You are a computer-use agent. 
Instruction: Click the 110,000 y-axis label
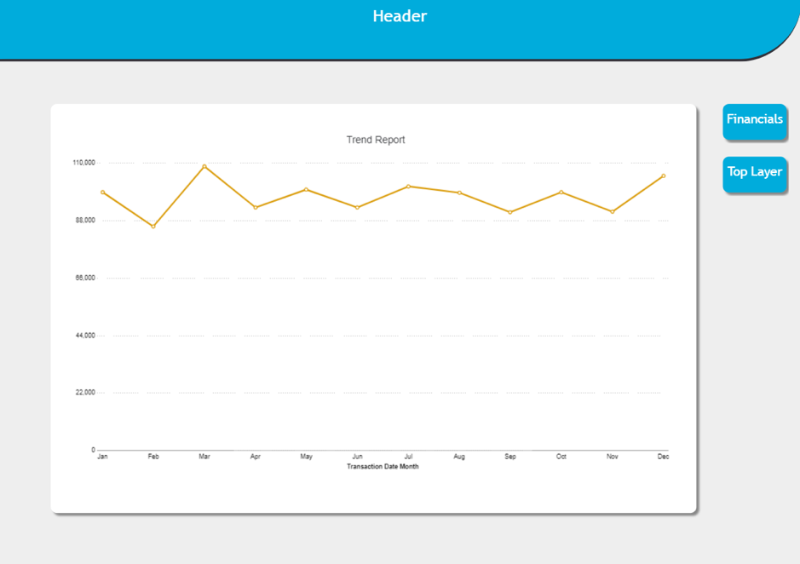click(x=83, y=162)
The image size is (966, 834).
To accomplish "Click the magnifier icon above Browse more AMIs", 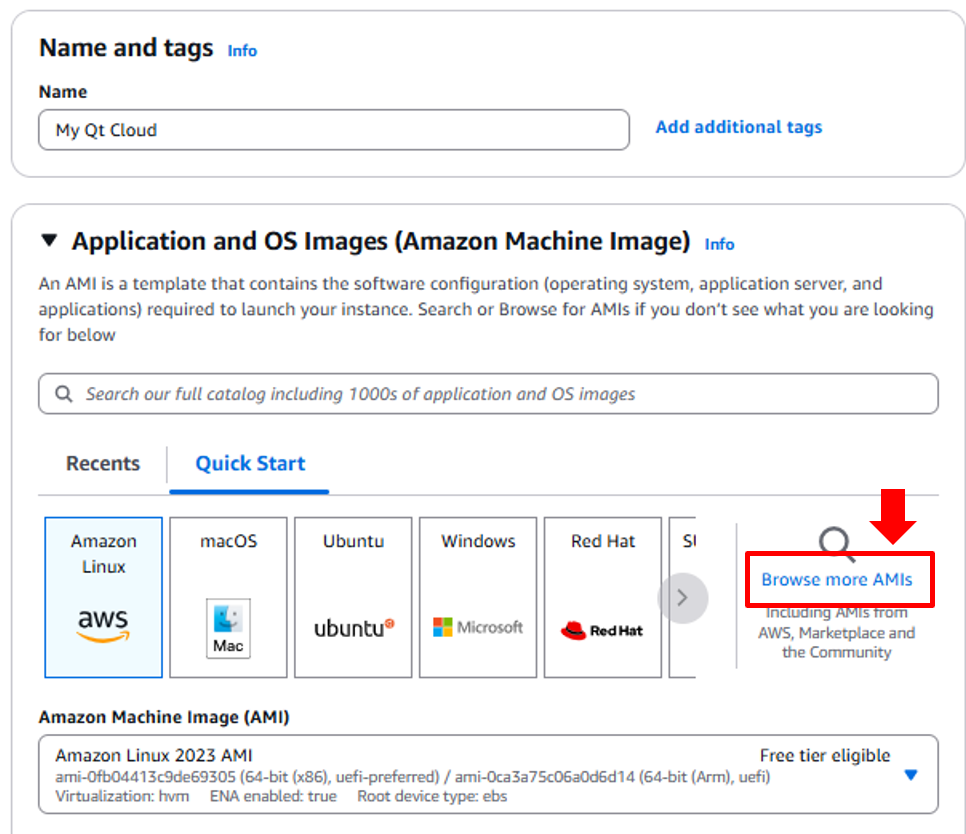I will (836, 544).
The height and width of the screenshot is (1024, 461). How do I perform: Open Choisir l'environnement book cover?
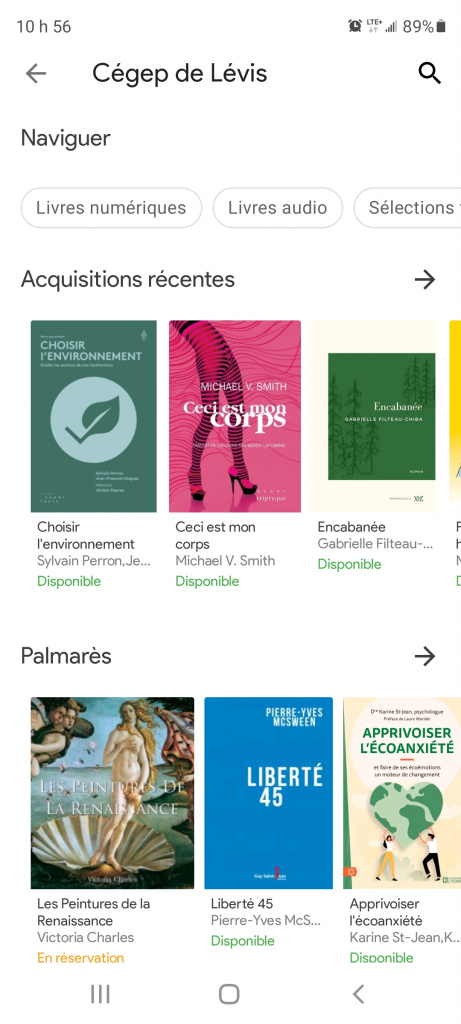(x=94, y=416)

☆ ☆ ☆

The required answer is the lines from the one that contains "The height and" through the last line of the records, restated word for word, with every picture dropped.

**Result of this exercise:**
The height and width of the screenshot is (1024, 461). How do I perform: Open Choisir l'environnement book cover?
(x=94, y=416)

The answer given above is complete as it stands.